The first hours and days in-country are the most critical part of the rest of your journey; managing this transitional period is essential.

-- Sweat first, snooze later. "After resetting your watch," says former U.S. Olympic marathoner Keith Brantly, "commit to staying awake until bedtime." To help you fight sleep and acclimatize faster, do some kind of light exercise on day one. As Martin explains, "a run will help return you to a normal lifestyle pattern and sync your body to local time."

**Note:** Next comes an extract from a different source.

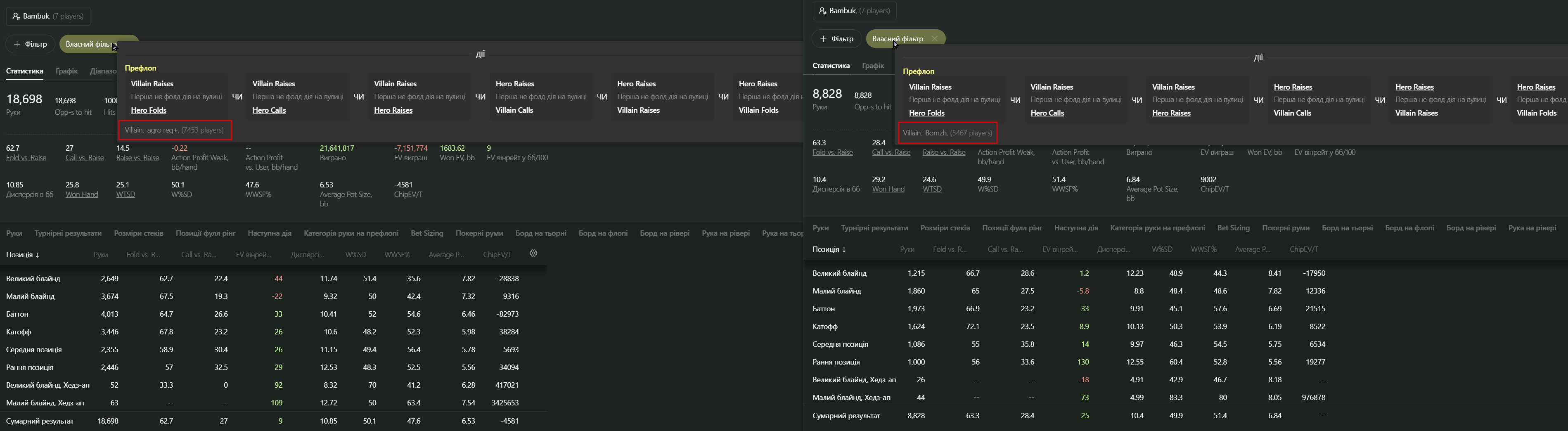Open the Діапазо… tab next to Графік

102,71
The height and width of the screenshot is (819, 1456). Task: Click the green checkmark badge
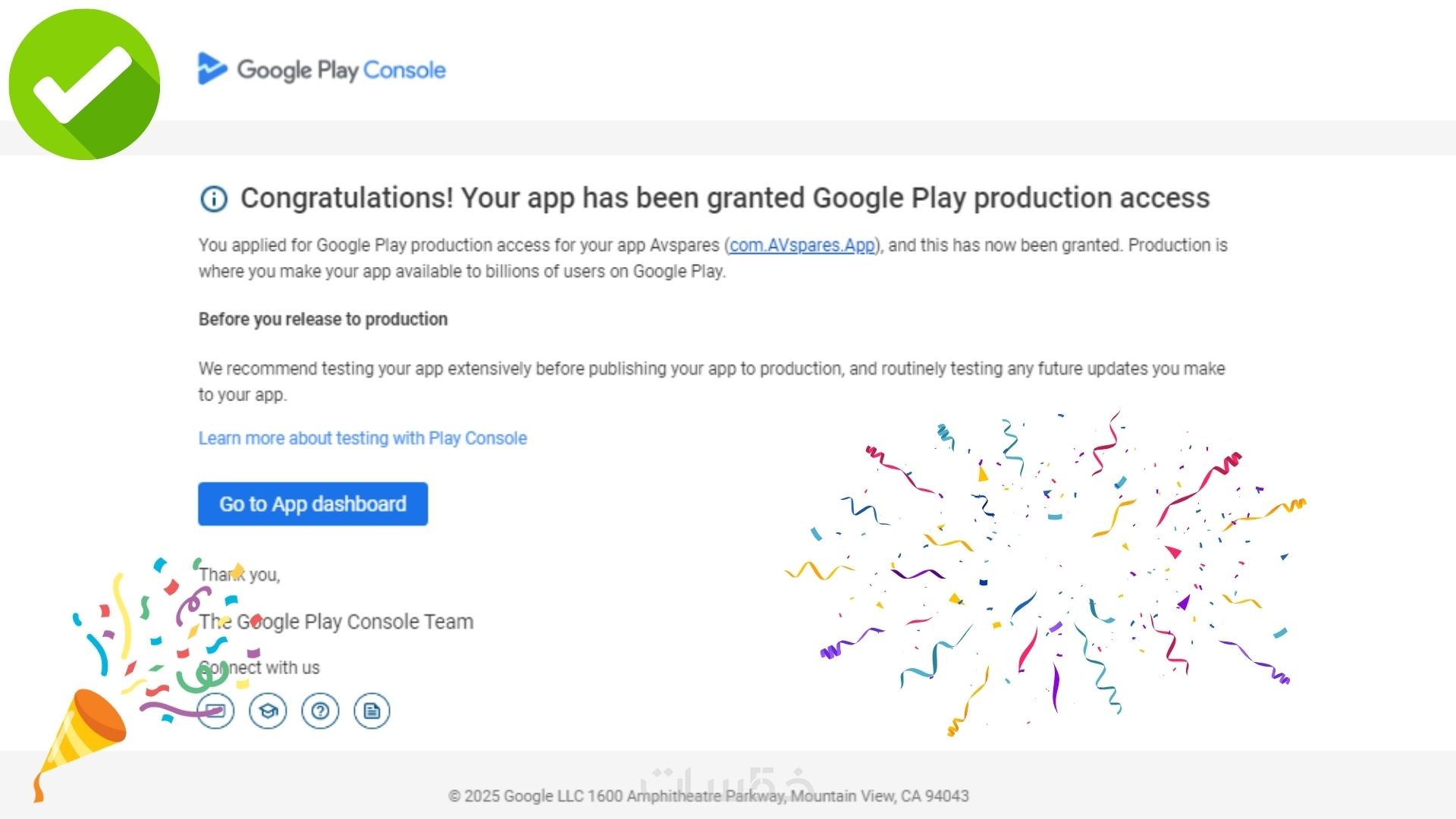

-- When in doubt, don't drink the water. "Just because the hotel is clean and modern doesn't always mean the tap water is friendly," says mountain guide Dave Hahn, who uses bottled water even to brush his teeth. Meanwhile, wash your hands more often than a doctor making rounds; and pack an antibacterial gel, like Purell.

-- Finally, resume your exercise regimen as soon a possible, but dial it back and take it easy. Book hotels with pools or gyms and consider squeezing a jump rope into your duffel.

Stick to all of the above and you'll be primed for job number one: having a certified kick-ass trip of a lifetime.